The task:
Could you retype the entries word for word, from the start through the line with "Jún (444, 100)", including that line and leaving the pictures out?
>>>
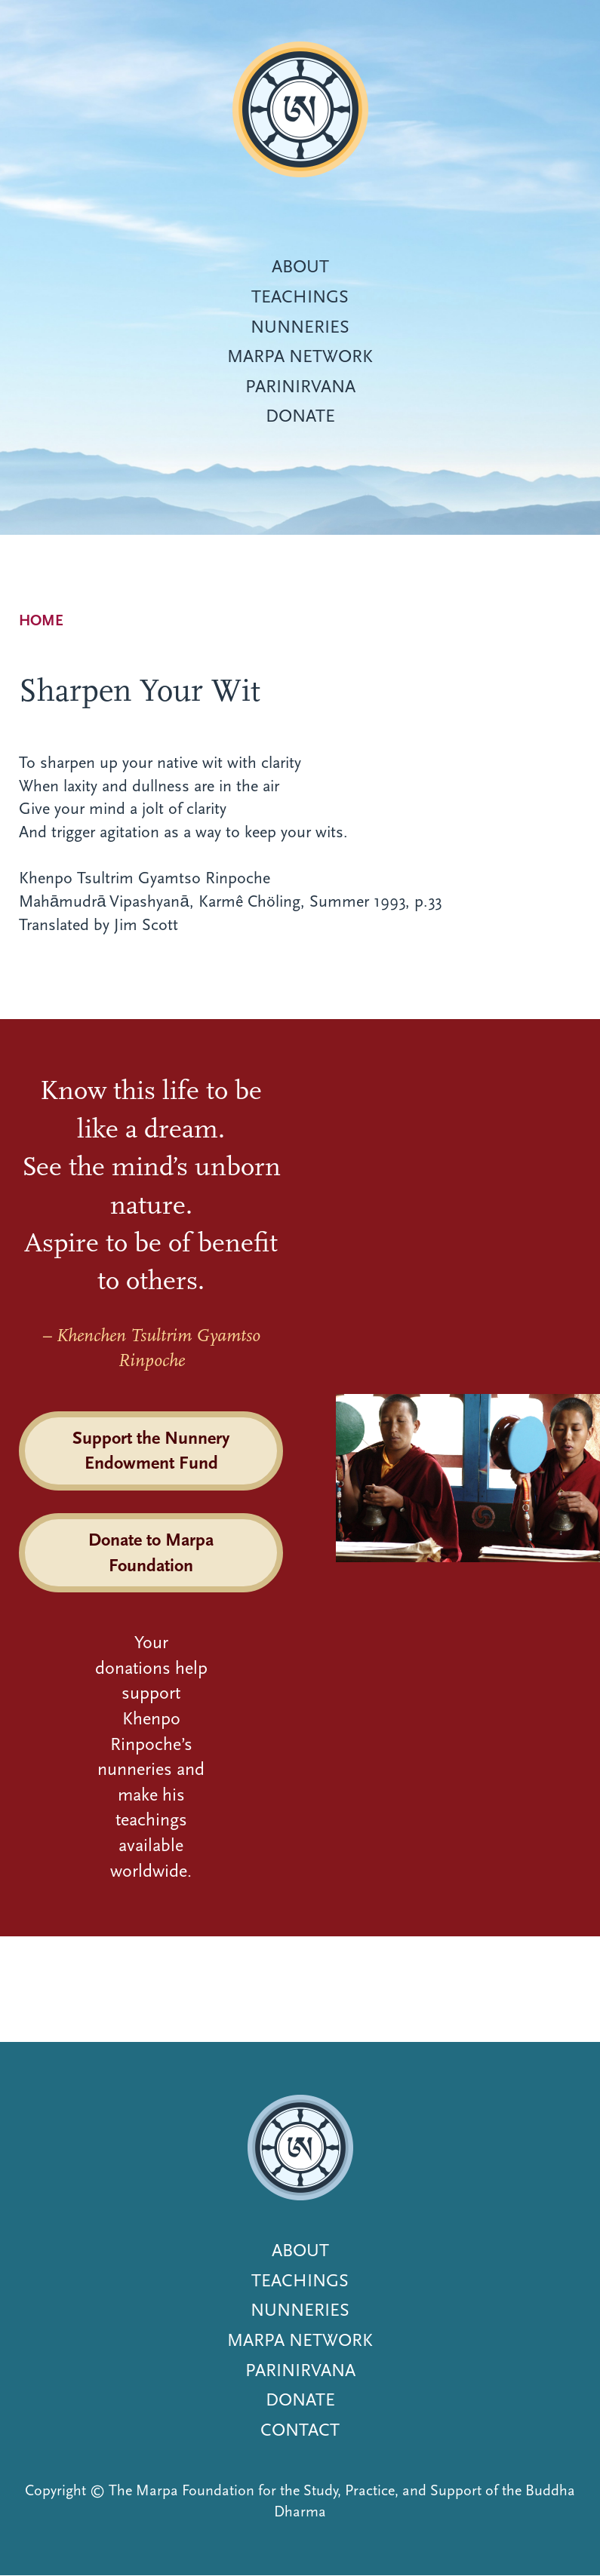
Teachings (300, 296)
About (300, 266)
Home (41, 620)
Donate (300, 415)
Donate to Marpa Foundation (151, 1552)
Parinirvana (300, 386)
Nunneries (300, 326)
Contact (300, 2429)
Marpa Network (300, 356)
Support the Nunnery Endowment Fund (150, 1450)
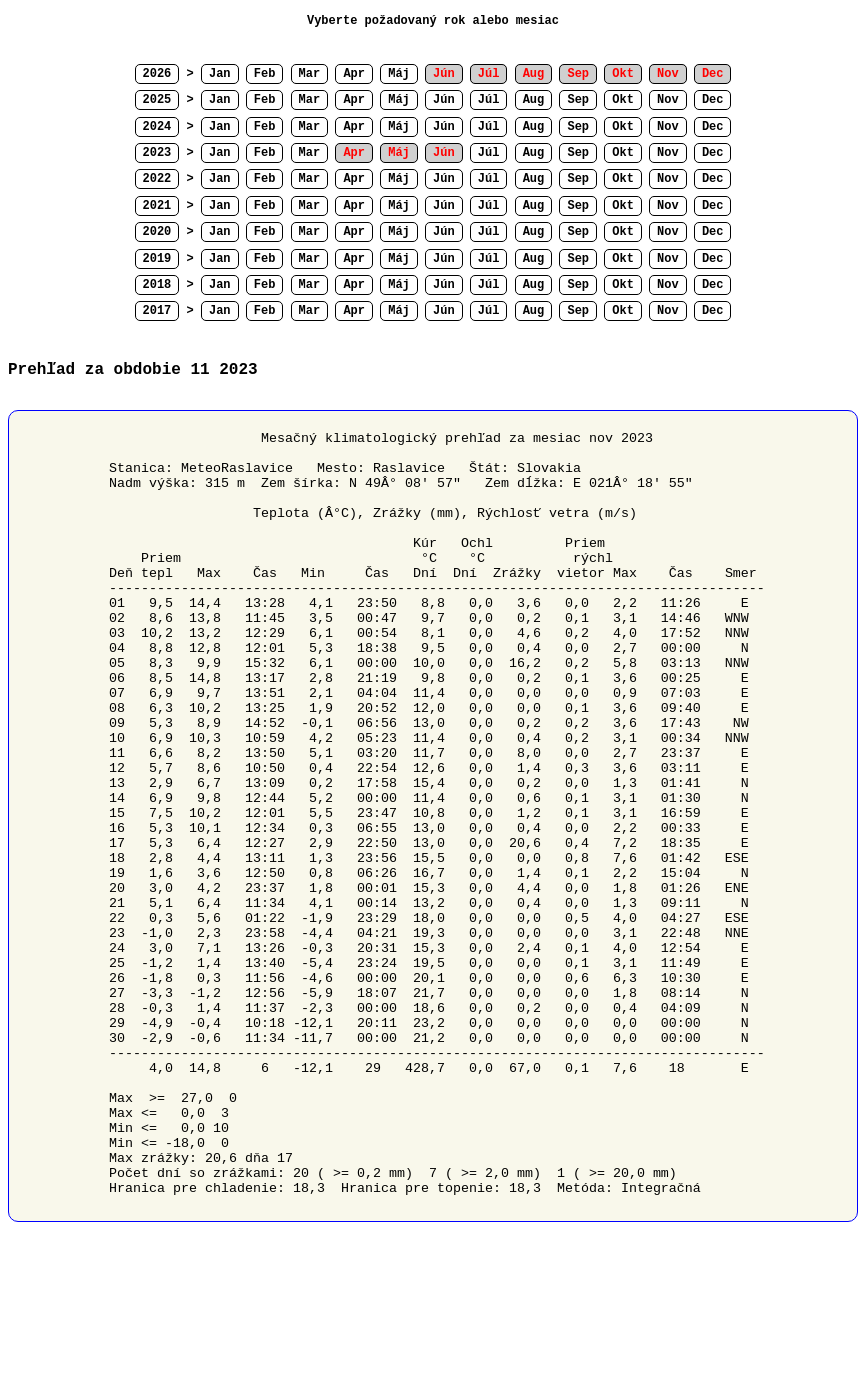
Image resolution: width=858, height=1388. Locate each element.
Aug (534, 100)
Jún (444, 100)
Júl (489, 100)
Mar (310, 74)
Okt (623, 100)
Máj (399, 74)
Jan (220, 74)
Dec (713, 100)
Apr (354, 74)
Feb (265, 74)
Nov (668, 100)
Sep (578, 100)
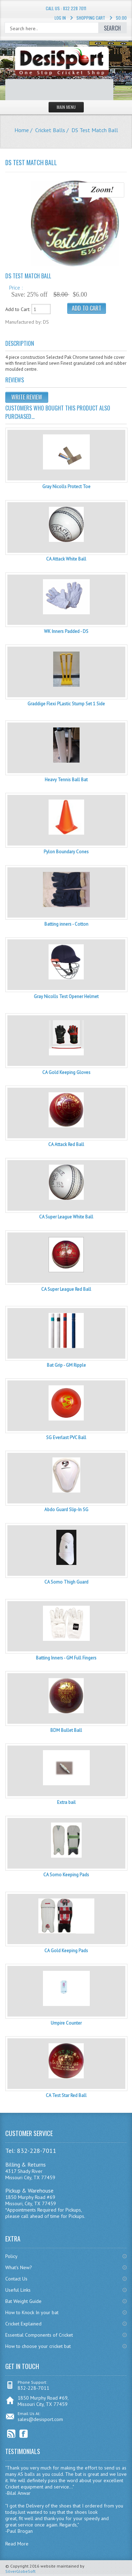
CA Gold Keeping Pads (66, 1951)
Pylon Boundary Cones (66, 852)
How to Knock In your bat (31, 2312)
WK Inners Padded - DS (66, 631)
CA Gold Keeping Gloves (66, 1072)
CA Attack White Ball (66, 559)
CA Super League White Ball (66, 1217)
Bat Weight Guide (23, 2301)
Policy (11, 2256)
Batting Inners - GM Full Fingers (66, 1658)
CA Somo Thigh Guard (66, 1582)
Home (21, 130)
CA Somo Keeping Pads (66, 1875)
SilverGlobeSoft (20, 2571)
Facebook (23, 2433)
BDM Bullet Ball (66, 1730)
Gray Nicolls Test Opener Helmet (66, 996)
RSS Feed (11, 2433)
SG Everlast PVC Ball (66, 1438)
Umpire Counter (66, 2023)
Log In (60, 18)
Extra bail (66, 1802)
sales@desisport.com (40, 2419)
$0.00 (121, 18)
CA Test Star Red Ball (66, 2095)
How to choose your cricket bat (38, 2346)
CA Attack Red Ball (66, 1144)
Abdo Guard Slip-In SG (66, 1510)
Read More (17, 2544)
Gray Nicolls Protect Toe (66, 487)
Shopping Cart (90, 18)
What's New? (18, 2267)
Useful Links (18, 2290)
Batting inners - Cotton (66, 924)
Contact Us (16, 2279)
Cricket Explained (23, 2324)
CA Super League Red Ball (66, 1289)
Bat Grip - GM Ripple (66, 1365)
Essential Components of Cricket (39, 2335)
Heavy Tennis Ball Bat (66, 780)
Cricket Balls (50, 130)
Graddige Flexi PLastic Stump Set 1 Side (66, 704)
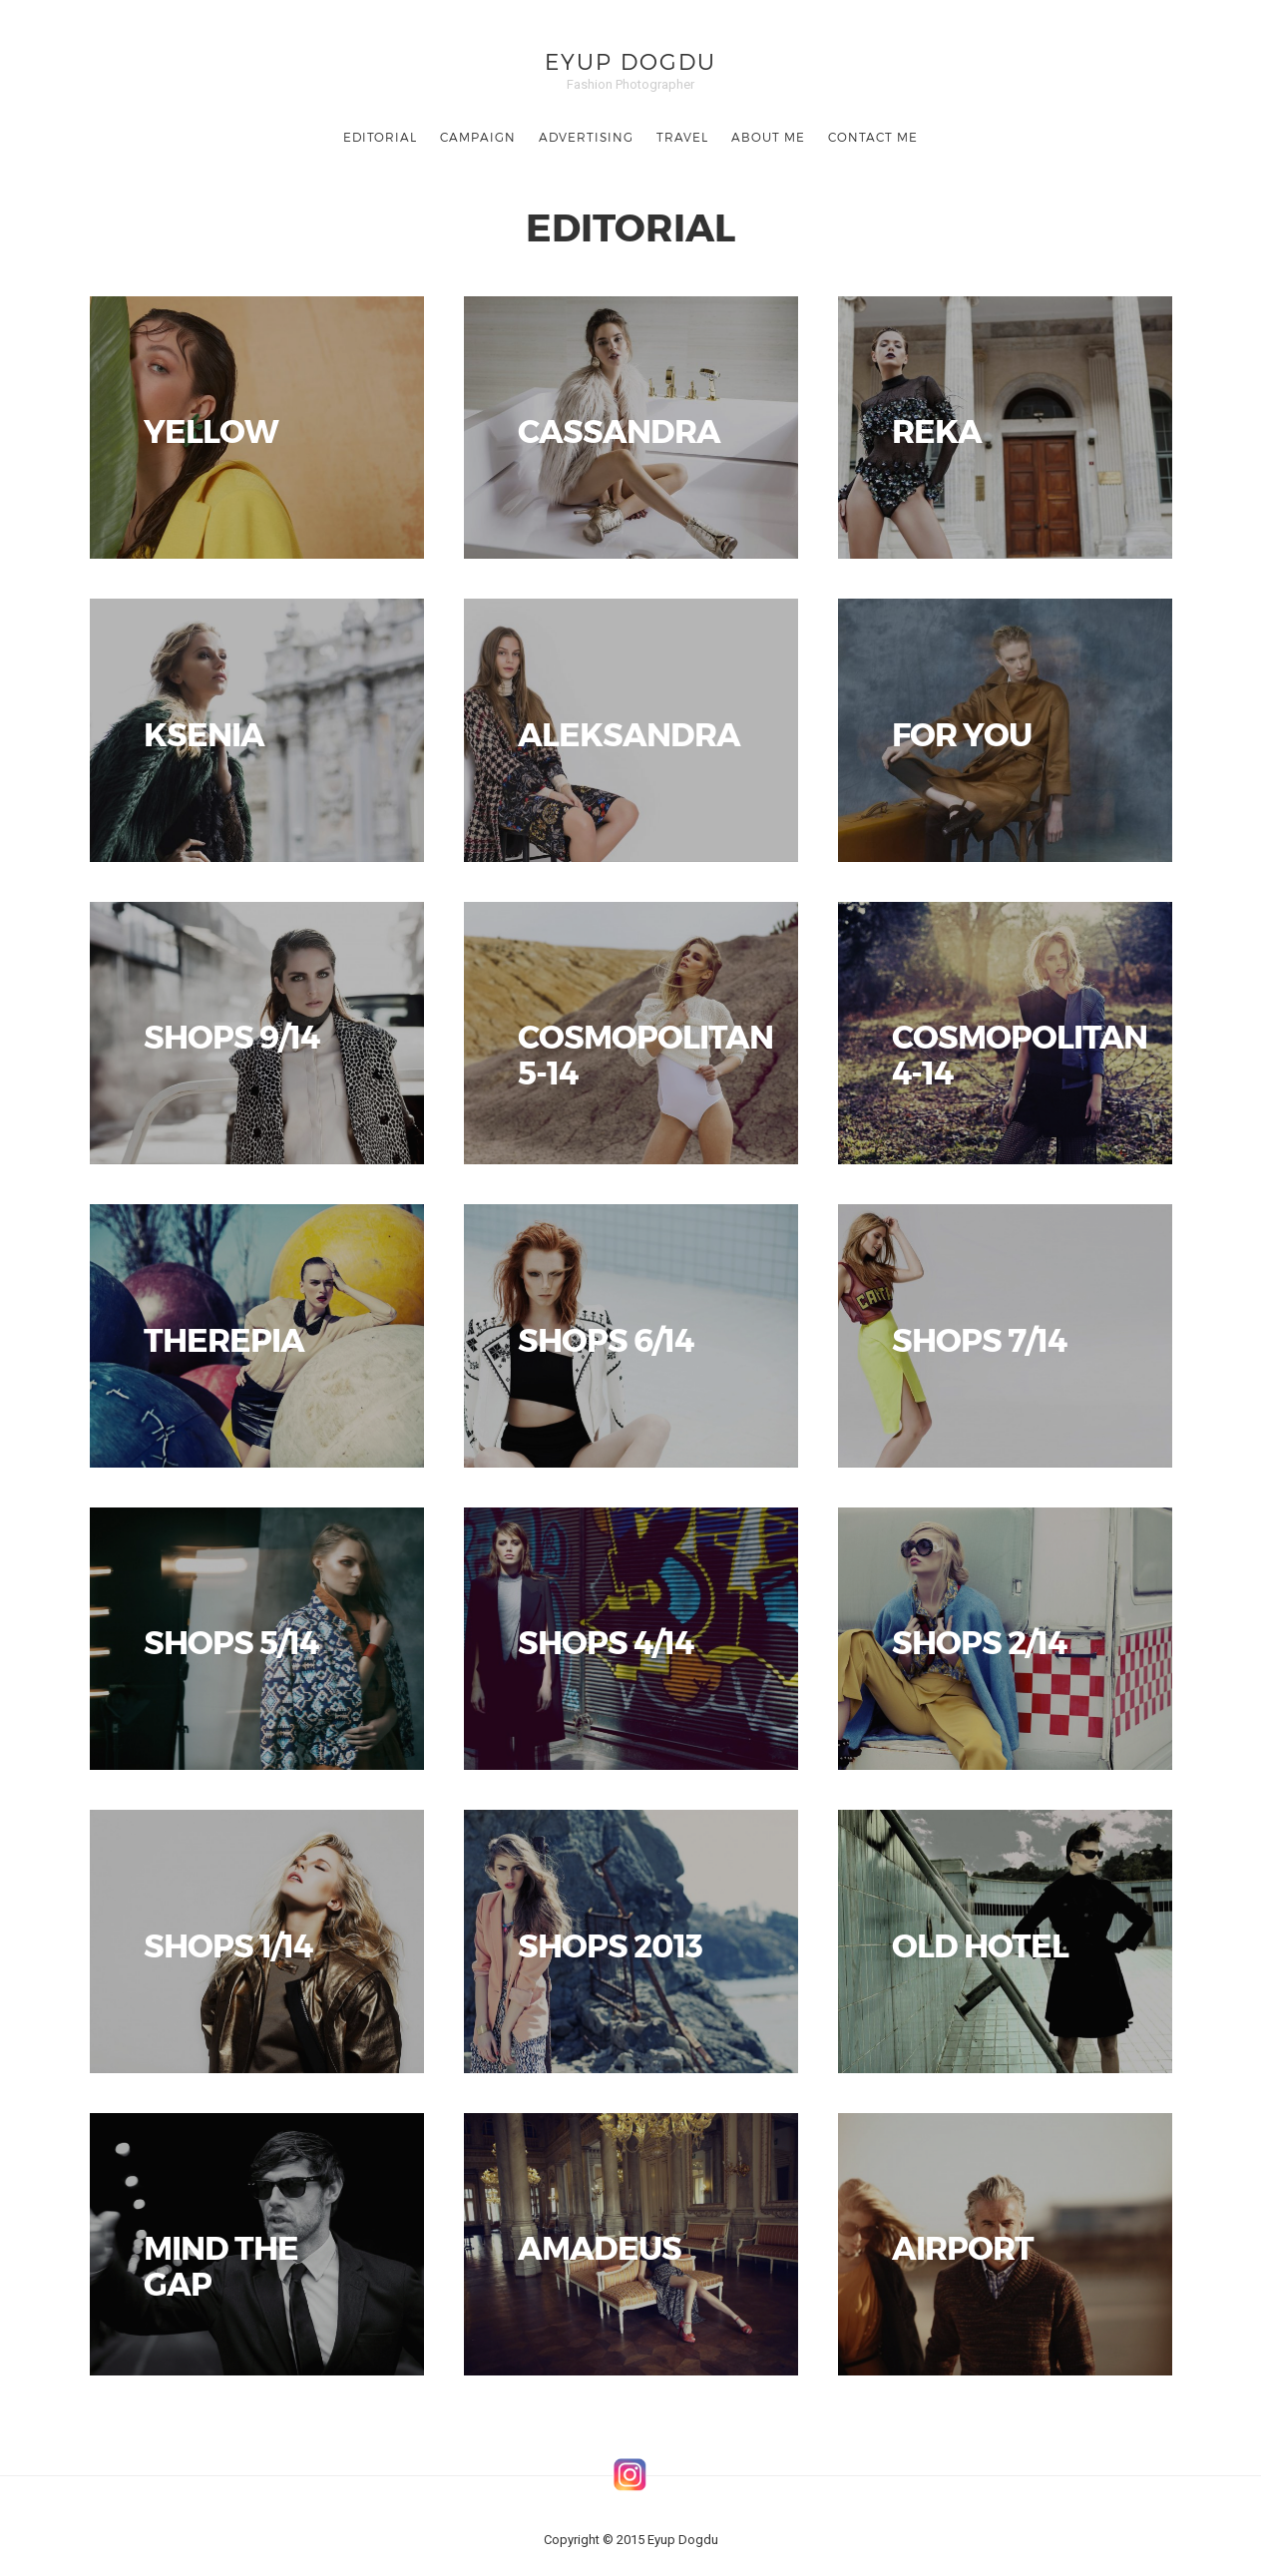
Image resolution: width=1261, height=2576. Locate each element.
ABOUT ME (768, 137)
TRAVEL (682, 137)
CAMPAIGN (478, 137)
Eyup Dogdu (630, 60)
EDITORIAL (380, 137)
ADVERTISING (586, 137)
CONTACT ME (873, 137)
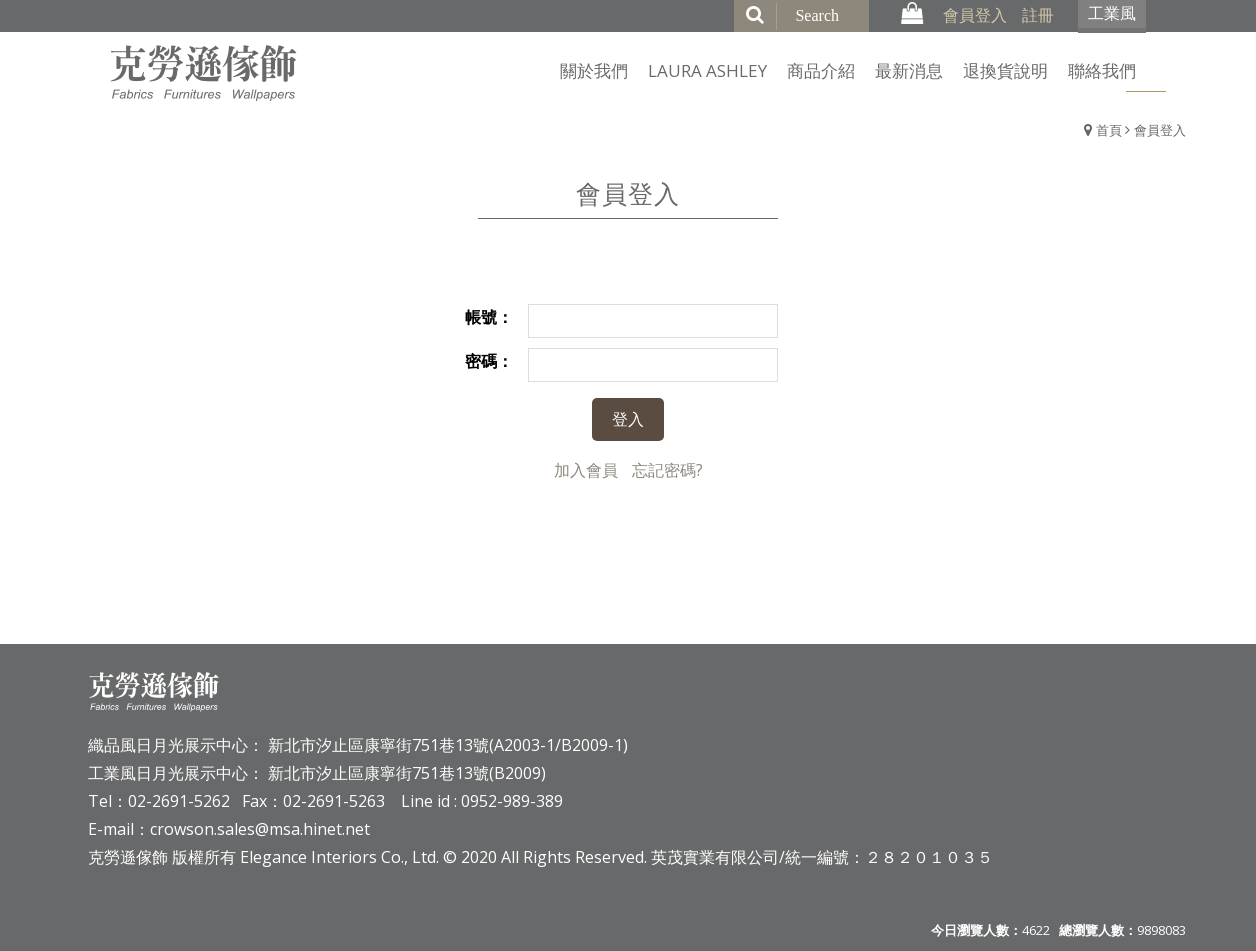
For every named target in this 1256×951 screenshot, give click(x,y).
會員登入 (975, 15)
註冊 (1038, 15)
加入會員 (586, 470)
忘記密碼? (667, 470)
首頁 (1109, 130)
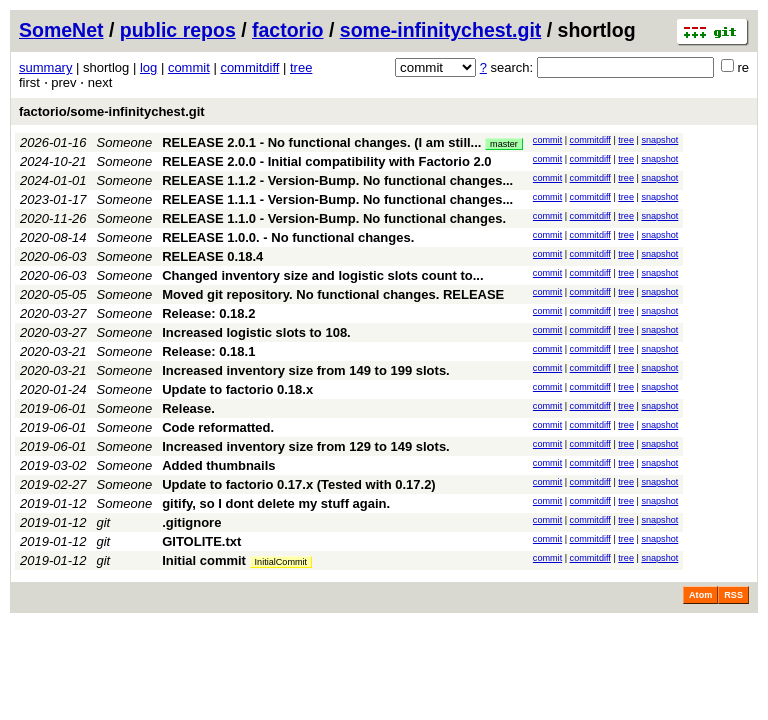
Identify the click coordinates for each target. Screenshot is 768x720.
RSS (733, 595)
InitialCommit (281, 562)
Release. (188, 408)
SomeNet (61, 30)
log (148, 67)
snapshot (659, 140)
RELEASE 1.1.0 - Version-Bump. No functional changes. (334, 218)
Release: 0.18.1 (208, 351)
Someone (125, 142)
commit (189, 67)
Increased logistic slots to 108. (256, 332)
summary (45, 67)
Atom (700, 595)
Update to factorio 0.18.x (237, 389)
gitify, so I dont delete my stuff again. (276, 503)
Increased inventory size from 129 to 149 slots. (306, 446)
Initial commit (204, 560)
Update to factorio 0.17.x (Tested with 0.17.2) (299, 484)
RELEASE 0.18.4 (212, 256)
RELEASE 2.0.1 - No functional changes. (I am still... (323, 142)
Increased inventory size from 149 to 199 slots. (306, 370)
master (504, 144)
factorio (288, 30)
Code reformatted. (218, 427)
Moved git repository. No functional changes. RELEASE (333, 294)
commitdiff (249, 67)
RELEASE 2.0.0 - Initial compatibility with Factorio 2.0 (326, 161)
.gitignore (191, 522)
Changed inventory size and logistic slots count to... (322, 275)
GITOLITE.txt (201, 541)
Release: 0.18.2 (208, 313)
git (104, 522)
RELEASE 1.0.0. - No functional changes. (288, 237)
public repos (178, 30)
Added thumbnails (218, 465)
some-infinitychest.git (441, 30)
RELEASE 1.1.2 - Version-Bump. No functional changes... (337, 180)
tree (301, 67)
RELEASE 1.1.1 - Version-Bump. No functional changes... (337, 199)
<<<
Written reply:
Teachings (300, 296)
About (300, 266)
Home (41, 620)
Donate (300, 415)
Donate to Marpa Foundation (151, 1552)
Parinirvana (300, 386)
Nunneries (300, 326)
Contact (300, 2429)
Marpa Network (300, 356)
Support the Nunnery Endowment Fund (150, 1450)
Image resolution: width=858, height=1388. Locate each element.
Aug (534, 100)
Jún (444, 100)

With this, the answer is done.